[Opening ENTRIES PROVIDED section]

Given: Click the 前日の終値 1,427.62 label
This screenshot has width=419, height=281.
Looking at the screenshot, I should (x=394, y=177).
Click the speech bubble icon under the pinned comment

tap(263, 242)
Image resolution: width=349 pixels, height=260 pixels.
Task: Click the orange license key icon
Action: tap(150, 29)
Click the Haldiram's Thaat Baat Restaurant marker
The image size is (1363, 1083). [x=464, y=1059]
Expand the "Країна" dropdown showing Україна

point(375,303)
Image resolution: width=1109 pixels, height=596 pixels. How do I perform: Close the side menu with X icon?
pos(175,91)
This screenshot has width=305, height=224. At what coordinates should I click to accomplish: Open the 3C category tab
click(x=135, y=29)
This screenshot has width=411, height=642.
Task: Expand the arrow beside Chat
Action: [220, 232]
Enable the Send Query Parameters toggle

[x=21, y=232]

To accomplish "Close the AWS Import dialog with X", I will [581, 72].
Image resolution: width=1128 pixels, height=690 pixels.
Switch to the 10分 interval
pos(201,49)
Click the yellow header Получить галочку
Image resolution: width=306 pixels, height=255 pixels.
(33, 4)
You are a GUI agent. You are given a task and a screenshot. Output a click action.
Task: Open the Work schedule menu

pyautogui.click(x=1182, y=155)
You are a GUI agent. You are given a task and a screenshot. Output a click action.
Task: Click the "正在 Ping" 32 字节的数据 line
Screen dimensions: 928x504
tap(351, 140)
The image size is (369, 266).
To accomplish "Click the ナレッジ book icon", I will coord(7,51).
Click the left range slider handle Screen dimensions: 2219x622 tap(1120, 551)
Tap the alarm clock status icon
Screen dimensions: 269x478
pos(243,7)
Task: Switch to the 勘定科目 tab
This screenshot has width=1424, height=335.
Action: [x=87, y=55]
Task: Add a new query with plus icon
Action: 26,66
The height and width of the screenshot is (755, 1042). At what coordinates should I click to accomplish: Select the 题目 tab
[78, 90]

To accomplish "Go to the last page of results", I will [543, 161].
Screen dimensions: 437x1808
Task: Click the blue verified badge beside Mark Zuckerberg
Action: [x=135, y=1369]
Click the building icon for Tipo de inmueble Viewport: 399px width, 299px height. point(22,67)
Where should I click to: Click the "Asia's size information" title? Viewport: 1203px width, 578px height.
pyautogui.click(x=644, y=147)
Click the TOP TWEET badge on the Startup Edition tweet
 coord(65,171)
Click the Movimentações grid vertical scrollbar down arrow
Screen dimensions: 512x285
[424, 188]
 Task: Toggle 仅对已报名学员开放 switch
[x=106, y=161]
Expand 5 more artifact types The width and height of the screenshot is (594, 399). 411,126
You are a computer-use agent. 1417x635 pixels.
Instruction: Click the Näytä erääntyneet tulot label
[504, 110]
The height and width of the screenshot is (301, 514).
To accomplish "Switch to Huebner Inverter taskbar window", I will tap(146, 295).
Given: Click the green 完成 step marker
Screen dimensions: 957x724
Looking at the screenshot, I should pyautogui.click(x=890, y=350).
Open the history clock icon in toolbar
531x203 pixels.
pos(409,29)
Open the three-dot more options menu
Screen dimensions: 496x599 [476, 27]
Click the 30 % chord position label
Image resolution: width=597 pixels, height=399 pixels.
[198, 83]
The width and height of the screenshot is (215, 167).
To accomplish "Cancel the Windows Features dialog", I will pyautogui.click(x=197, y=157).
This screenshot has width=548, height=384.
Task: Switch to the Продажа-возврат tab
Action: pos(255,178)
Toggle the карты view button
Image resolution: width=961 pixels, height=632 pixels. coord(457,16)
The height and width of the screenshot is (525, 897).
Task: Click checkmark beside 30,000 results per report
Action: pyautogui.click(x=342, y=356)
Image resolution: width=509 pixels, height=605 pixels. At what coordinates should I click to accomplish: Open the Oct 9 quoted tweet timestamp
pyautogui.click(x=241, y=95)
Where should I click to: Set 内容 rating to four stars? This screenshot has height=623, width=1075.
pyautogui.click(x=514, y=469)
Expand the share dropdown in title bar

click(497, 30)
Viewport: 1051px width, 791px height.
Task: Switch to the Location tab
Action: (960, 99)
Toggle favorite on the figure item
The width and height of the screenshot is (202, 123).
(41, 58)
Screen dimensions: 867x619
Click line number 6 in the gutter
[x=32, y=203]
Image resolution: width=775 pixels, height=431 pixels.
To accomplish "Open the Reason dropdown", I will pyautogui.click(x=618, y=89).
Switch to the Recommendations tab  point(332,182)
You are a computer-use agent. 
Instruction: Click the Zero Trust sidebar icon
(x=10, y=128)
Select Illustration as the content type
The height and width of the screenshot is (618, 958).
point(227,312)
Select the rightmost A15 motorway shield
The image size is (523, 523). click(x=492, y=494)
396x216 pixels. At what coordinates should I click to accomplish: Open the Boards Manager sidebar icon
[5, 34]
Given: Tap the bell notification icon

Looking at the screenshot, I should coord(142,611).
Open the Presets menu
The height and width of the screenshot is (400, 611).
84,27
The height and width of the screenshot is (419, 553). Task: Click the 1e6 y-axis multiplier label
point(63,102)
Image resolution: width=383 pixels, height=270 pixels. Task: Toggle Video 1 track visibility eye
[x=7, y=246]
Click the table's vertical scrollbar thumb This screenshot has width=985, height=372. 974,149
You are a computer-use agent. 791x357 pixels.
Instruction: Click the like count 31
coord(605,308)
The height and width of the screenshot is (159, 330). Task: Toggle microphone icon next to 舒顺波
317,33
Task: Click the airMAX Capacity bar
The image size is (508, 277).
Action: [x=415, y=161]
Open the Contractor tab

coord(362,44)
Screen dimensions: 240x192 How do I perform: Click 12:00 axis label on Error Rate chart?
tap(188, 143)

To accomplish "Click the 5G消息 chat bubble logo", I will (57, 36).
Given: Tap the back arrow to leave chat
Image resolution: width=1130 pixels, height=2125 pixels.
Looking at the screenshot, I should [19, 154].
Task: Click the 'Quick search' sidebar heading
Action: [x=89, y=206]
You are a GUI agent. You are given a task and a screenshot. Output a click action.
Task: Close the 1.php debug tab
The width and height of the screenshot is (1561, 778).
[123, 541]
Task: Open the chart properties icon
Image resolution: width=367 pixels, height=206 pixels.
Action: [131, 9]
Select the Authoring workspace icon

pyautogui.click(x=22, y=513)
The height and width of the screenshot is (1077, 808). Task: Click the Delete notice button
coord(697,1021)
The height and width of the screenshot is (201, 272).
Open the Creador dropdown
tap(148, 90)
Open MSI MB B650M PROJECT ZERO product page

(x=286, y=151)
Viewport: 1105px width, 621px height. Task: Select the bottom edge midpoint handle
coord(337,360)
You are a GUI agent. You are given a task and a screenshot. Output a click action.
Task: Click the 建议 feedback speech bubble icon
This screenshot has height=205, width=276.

[Closing ENTRIES PROVIDED section]

Word for word, output all of the material.

Given: Click the 前日の終値 1,427.62 label
This screenshot has width=419, height=281.
Looking at the screenshot, I should (x=394, y=177).
Click the speech bubble icon under the pinned comment

tap(263, 242)
Image resolution: width=349 pixels, height=260 pixels.
Task: Click the orange license key icon
Action: tap(150, 29)
Click the Haldiram's Thaat Baat Restaurant marker
The image size is (1363, 1083). [x=464, y=1059]
Expand the "Країна" dropdown showing Україна

point(375,303)
Image resolution: width=1109 pixels, height=596 pixels. How do I perform: Close the side menu with X icon?
pos(175,91)
This screenshot has width=305, height=224. At what coordinates should I click to accomplish: Open the 3C category tab
click(x=135, y=29)
This screenshot has width=411, height=642.
Task: Expand the arrow beside Chat
Action: [220, 232]
Enable the Send Query Parameters toggle

[x=21, y=232]

To accomplish "Close the AWS Import dialog with X", I will [581, 72].
Image resolution: width=1128 pixels, height=690 pixels.
Switch to the 10分 interval
pos(201,49)
Click the yellow header Получить галочку
Image resolution: width=306 pixels, height=255 pixels.
(33, 4)
You are a GUI agent. You are given a task and a screenshot. Output a click action.
Task: Open the Work schedule menu

pyautogui.click(x=1182, y=155)
You are a GUI agent. You are given a task and a screenshot. Output a click action.
Task: Click the "正在 Ping" 32 字节的数据 line
Screen dimensions: 928x504
tap(351, 140)
The image size is (369, 266).
To accomplish "Click the ナレッジ book icon", I will coord(7,51).
Click the left range slider handle Screen dimensions: 2219x622 tap(1120, 551)
Tap the alarm clock status icon
Screen dimensions: 269x478
pos(243,7)
Task: Switch to the 勘定科目 tab
This screenshot has width=1424, height=335.
Action: [x=87, y=55]
Task: Add a new query with plus icon
Action: 26,66
The height and width of the screenshot is (755, 1042). At what coordinates should I click to accomplish: Select the 题目 tab
[78, 90]

To accomplish "Go to the last page of results", I will [543, 161].
Screen dimensions: 437x1808
Task: Click the blue verified badge beside Mark Zuckerberg
Action: [x=135, y=1369]
Click the building icon for Tipo de inmueble Viewport: 399px width, 299px height. point(22,67)
Where should I click to: Click the "Asia's size information" title? Viewport: 1203px width, 578px height.
pyautogui.click(x=644, y=147)
Click the TOP TWEET badge on the Startup Edition tweet
 coord(65,171)
Click the Movimentações grid vertical scrollbar down arrow
Screen dimensions: 512x285
[424, 188]
 Task: Toggle 仅对已报名学员开放 switch
[x=106, y=161]
Expand 5 more artifact types The width and height of the screenshot is (594, 399). 411,126
You are a computer-use agent. 1417x635 pixels.
Instruction: Click the Näytä erääntyneet tulot label
[504, 110]
The height and width of the screenshot is (301, 514).
To accomplish "Switch to Huebner Inverter taskbar window", I will tap(146, 295).
Given: Click the green 完成 step marker
Screen dimensions: 957x724
Looking at the screenshot, I should pyautogui.click(x=890, y=350).
Open the history clock icon in toolbar
531x203 pixels.
pos(409,29)
Open the three-dot more options menu
Screen dimensions: 496x599 [476, 27]
Click the 30 % chord position label
Image resolution: width=597 pixels, height=399 pixels.
[198, 83]
The width and height of the screenshot is (215, 167).
To accomplish "Cancel the Windows Features dialog", I will pyautogui.click(x=197, y=157).
This screenshot has width=548, height=384.
Task: Switch to the Продажа-возврат tab
Action: pos(255,178)
Toggle the карты view button
Image resolution: width=961 pixels, height=632 pixels. coord(457,16)
The height and width of the screenshot is (525, 897).
Task: Click checkmark beside 30,000 results per report
Action: pyautogui.click(x=342, y=356)
Image resolution: width=509 pixels, height=605 pixels. At what coordinates should I click to accomplish: Open the Oct 9 quoted tweet timestamp
pyautogui.click(x=241, y=95)
Where should I click to: Set 内容 rating to four stars? This screenshot has height=623, width=1075.
pyautogui.click(x=514, y=469)
Expand the share dropdown in title bar

click(497, 30)
Viewport: 1051px width, 791px height.
Task: Switch to the Location tab
Action: (960, 99)
Toggle favorite on the figure item
The width and height of the screenshot is (202, 123).
(41, 58)
Screen dimensions: 867x619
Click line number 6 in the gutter
[x=32, y=203]
Image resolution: width=775 pixels, height=431 pixels.
To accomplish "Open the Reason dropdown", I will pyautogui.click(x=618, y=89).
Switch to the Recommendations tab  point(332,182)
You are a computer-use agent. 
Instruction: Click the Zero Trust sidebar icon
(x=10, y=128)
Select Illustration as the content type
The height and width of the screenshot is (618, 958).
point(227,312)
Select the rightmost A15 motorway shield
The image size is (523, 523). click(x=492, y=494)
396x216 pixels. At what coordinates should I click to accomplish: Open the Boards Manager sidebar icon
[5, 34]
Given: Tap the bell notification icon

Looking at the screenshot, I should coord(142,611).
Open the Presets menu
The height and width of the screenshot is (400, 611).
84,27
The height and width of the screenshot is (419, 553). Task: Click the 1e6 y-axis multiplier label
point(63,102)
Image resolution: width=383 pixels, height=270 pixels. Task: Toggle Video 1 track visibility eye
[x=7, y=246]
Click the table's vertical scrollbar thumb This screenshot has width=985, height=372. 974,149
You are a computer-use agent. 791x357 pixels.
Instruction: Click the like count 31
coord(605,308)
The height and width of the screenshot is (159, 330). Task: Toggle microphone icon next to 舒顺波
317,33
Task: Click the airMAX Capacity bar
The image size is (508, 277).
Action: [x=415, y=161]
Open the Contractor tab

coord(362,44)
Screen dimensions: 240x192 How do I perform: Click 12:00 axis label on Error Rate chart?
tap(188, 143)

To accomplish "Click the 5G消息 chat bubble logo", I will (57, 36).
Given: Tap the back arrow to leave chat
Image resolution: width=1130 pixels, height=2125 pixels.
Looking at the screenshot, I should [19, 154].
Task: Click the 'Quick search' sidebar heading
Action: [x=89, y=206]
You are a GUI agent. You are given a task and a screenshot. Output a click action.
Task: Close the 1.php debug tab
The width and height of the screenshot is (1561, 778).
[123, 541]
Task: Open the chart properties icon
Image resolution: width=367 pixels, height=206 pixels.
Action: [131, 9]
Select the Authoring workspace icon

pyautogui.click(x=22, y=513)
The height and width of the screenshot is (1077, 808). Task: Click the Delete notice button
coord(697,1021)
The height and width of the screenshot is (201, 272).
Open the Creador dropdown
tap(148, 90)
Open MSI MB B650M PROJECT ZERO product page

(x=286, y=151)
Viewport: 1105px width, 621px height. Task: Select the bottom edge midpoint handle
coord(337,360)
You are a GUI agent. You are given a task and a screenshot. Output a click action.
Task: Click the 建议 feedback speech bubble icon
This screenshot has height=205, width=276.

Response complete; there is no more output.